To: westpacific who wrote (74718)12/2/2006 5:58:36 AM
From: westpacific  Read Replies (2) | Respond to of 110194
 
Doug Noland agrees with what I see - " Time to gear up for the speculative blow-off. There are indications…"

And " For now, I’m going to force myself to see it before I believe it. Wall Street and the global leveraged speculating community have become incredibly powerful. I don’t expect they’ll be willing to let go of this pot of gold without a hell of a fight."

And on the dollar "If this proves yet another case of the ballooning Financial Sphere dictating the Economic Sphere, the current market dislocation and yield collapse could be setting the stage for a 2007 inflation surprise. On a global basis, the faltering dollar will pressure foreign central bankers to tolerate loose financial conditions, while leaving domestic Credit system free to expand at will."

Tell you buy non-dollar based stock assets "There is thus far no indication that market developments are impinging the global M&A boom. Non-dollar assets – from gold and the metals, to energy, to foreign companies and resources – are being revalued higher. And, importantly, this circumstance is quite constructive for Credit growth and speculative excess from a almighty global financial infrastructure that has now had almost five years to get positioned to play this “trade” for all its worth."

And to finish it off this is ON THE MONEY, Doug at his best this week "I have a difficult time buying into “the economy is about to fall off a cliff” viewpoint. I remain skeptical of the bond and interest-rate markets’ histrionic responses to manufacturing data. After all, the U.S. Bubble economy is chiefly dictated by finance and “services.” Financial conditions remain ultra-loose and, as far as I can tell, the services arena maintains an expansionary bias. Global liquidity conditions are unparalleled. As such, I am more inclined to believe that we are witnessing yet another case of derivative and interest-rate hedging-induced market dislocation. In the past, such circumstances incited a boost in lending and market-based finance."
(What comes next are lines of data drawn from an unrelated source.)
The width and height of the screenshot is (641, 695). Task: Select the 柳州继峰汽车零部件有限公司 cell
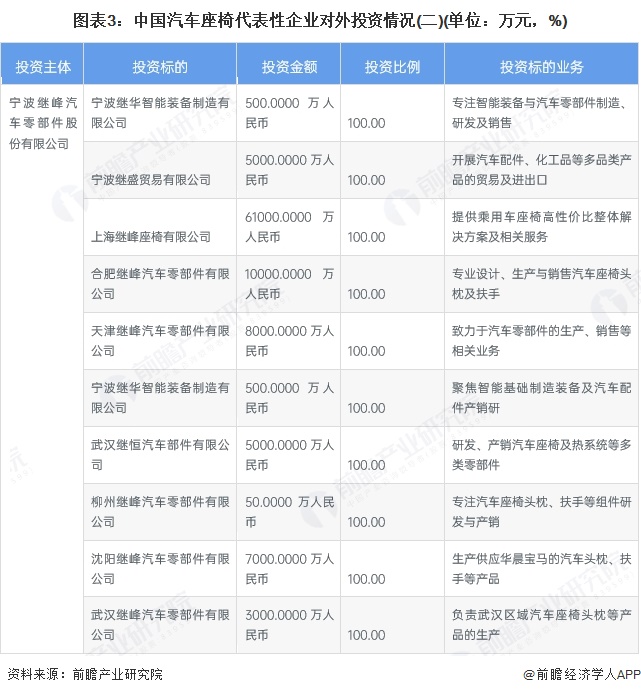pos(160,511)
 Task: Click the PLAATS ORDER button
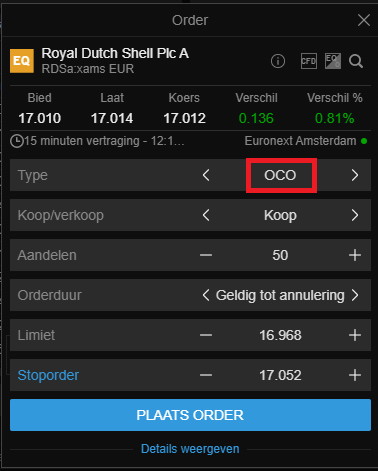point(190,415)
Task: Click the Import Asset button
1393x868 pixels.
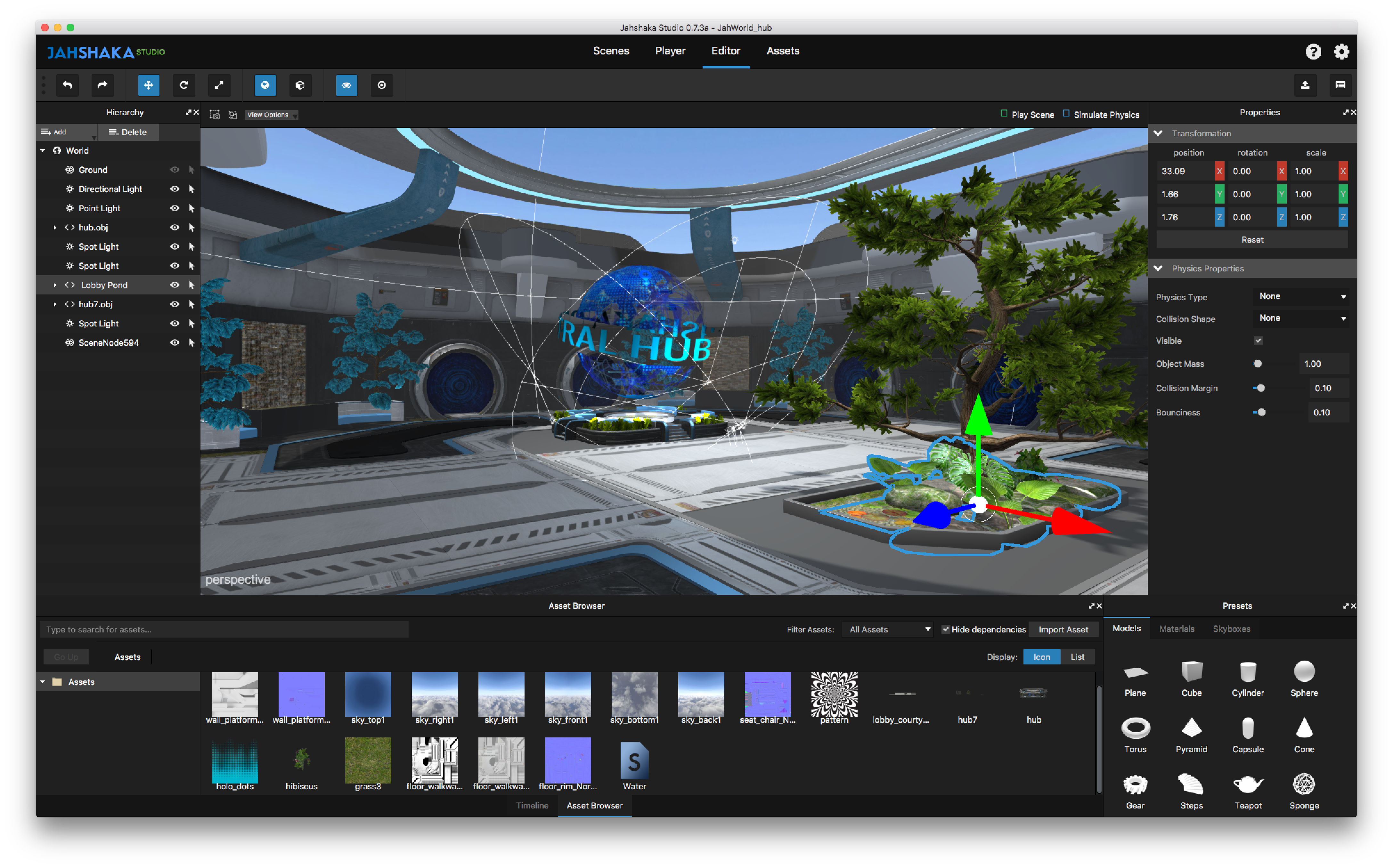Action: coord(1063,629)
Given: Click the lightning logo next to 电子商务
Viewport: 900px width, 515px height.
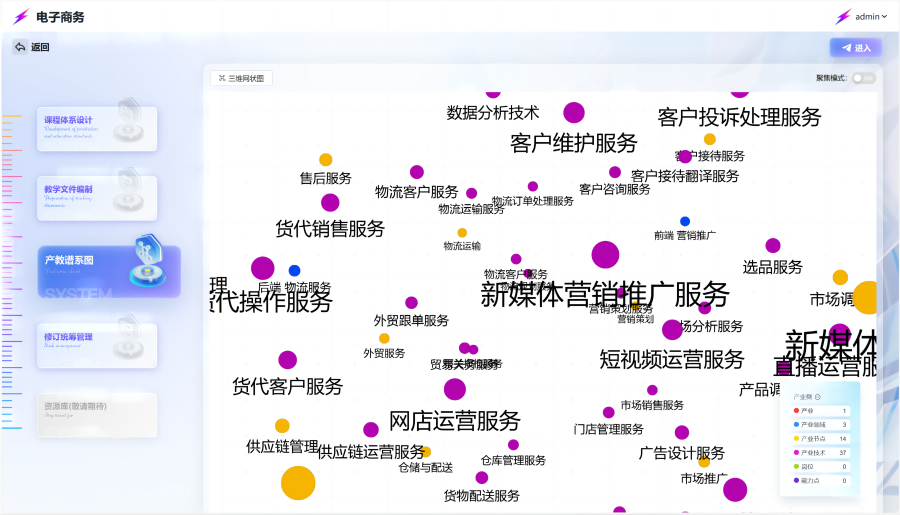Looking at the screenshot, I should [21, 17].
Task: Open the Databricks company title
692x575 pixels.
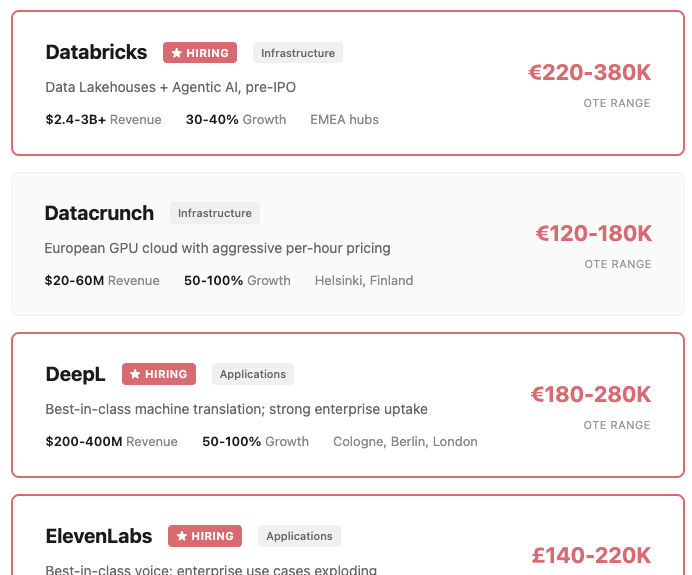Action: pos(96,53)
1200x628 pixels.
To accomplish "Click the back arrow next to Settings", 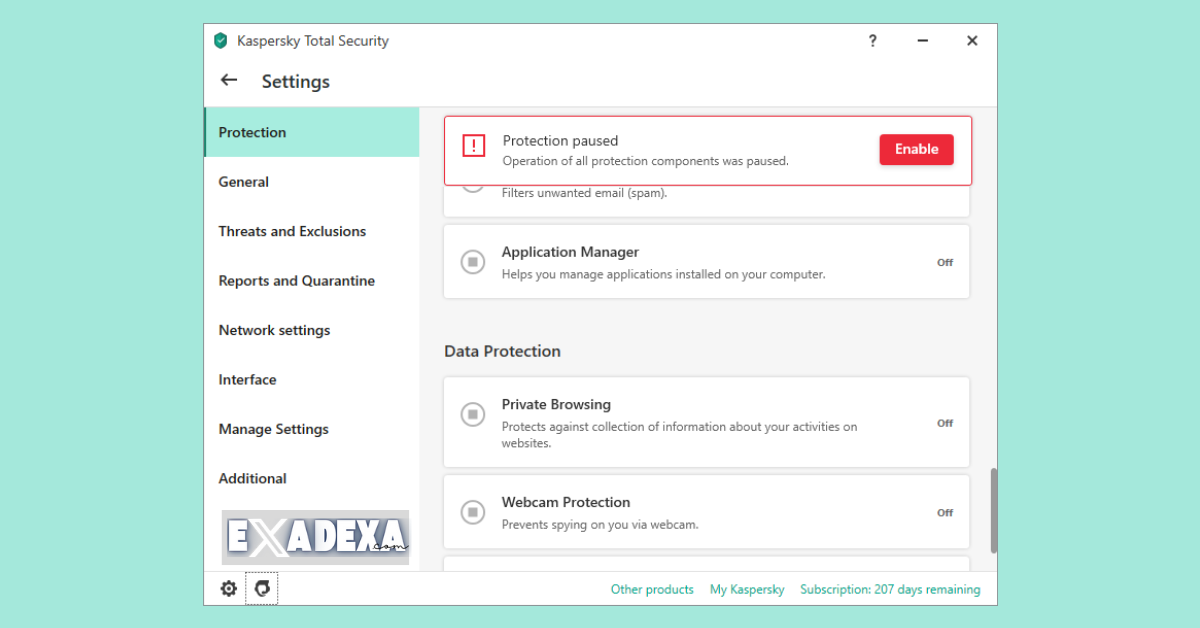I will tap(228, 79).
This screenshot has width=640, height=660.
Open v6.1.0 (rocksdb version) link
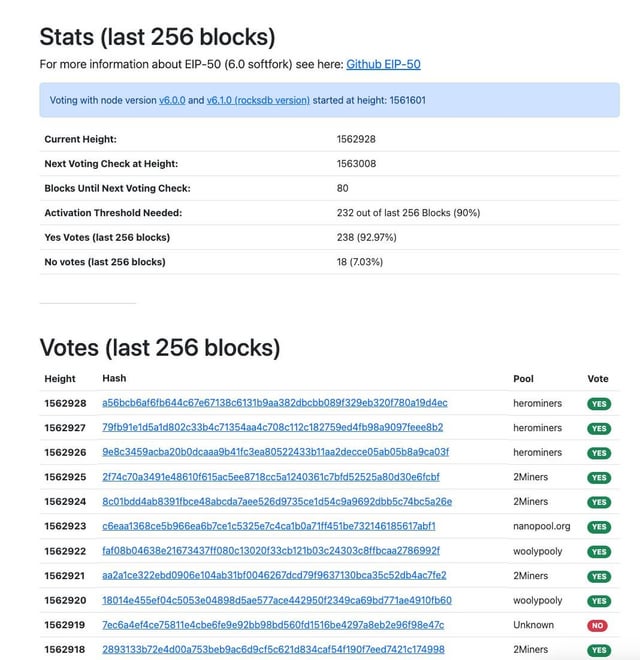(x=258, y=100)
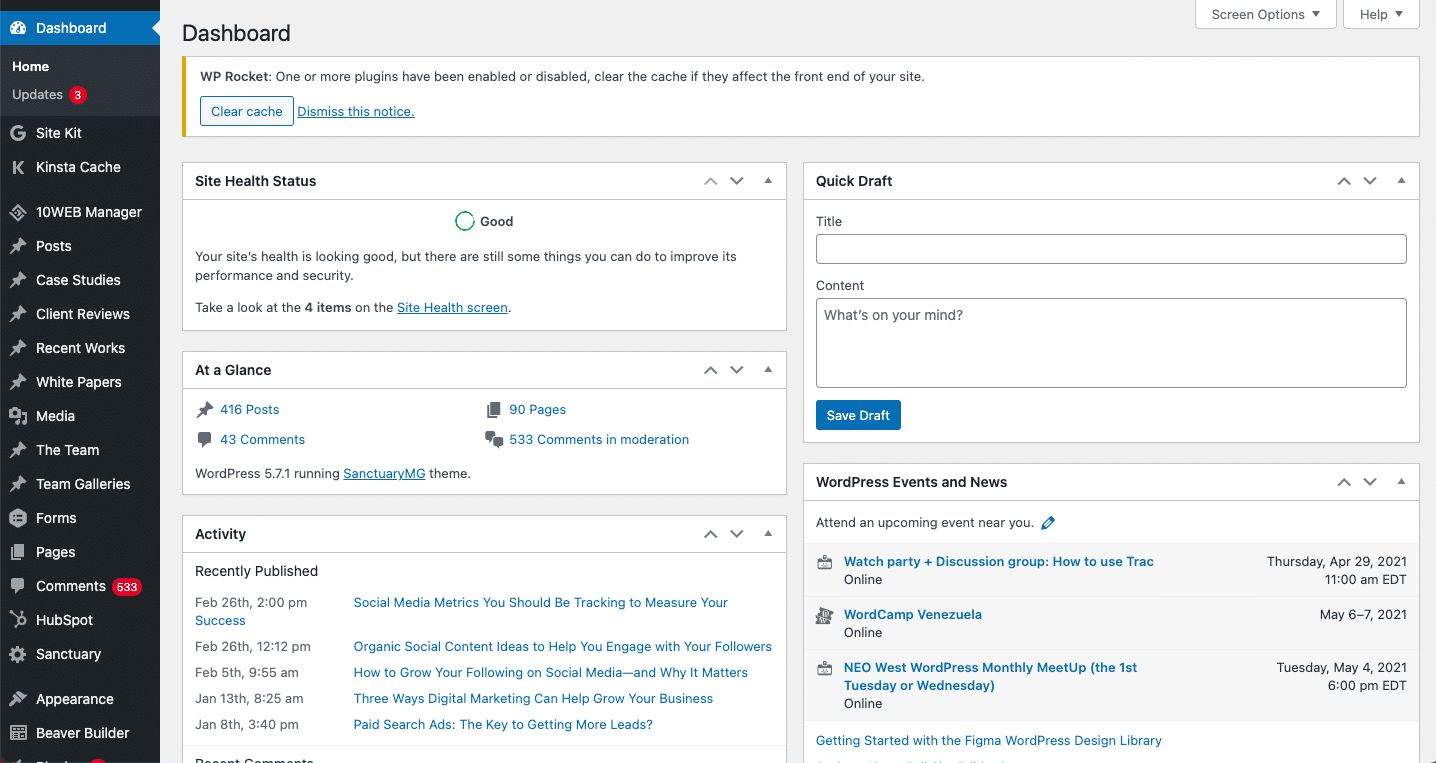Open the Updates submenu item
This screenshot has height=763, width=1436.
click(38, 95)
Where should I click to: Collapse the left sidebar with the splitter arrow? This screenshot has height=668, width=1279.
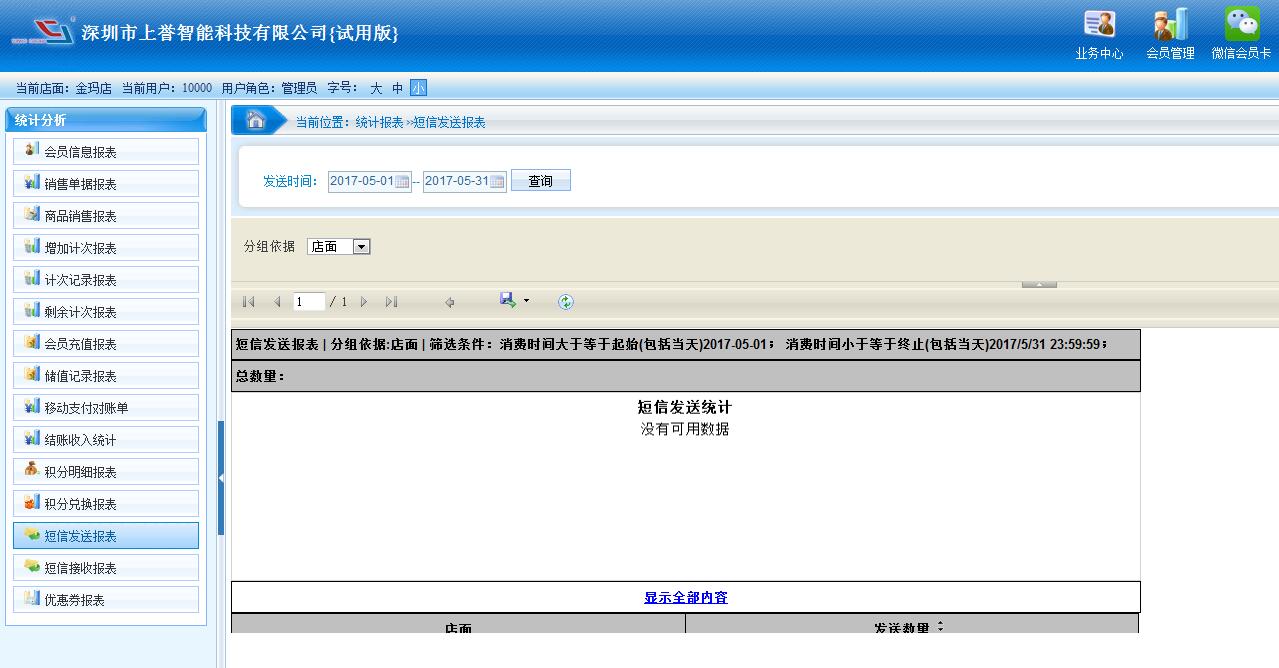(x=221, y=478)
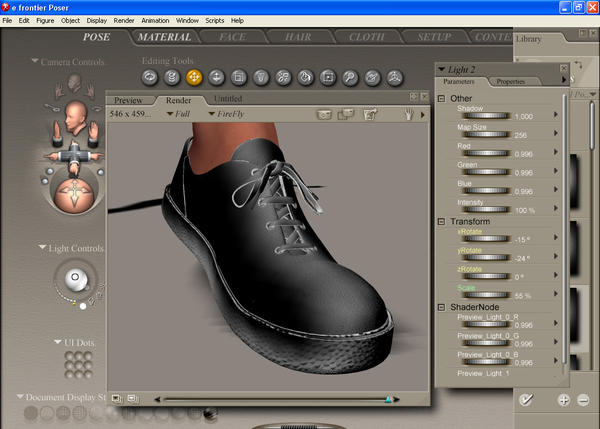Select the Twist editing tool
600x429 pixels.
tap(172, 76)
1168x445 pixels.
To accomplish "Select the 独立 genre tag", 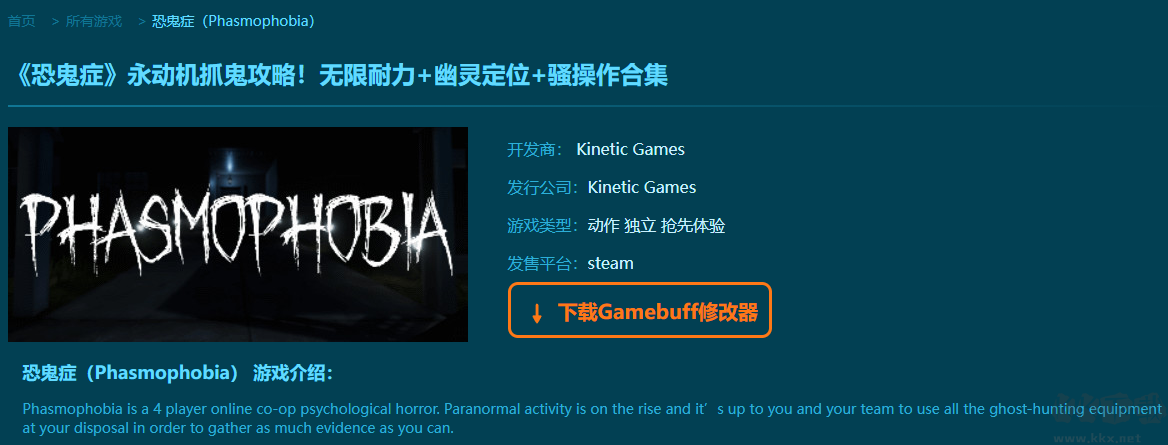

We are about to head into the blow off stage. It is going to be wild and a ton of money can be made. Trade it. As Doug says, "they will play this trade for all it is worth!"

This beast, monster is not just going to turn on a dime. And if I am right and the dollar gets creamed, you better find a way to increase your net worth or like in the days of Weimer, be wiped out. Whatever you do - hedge - outside of just being dollar based in your assets.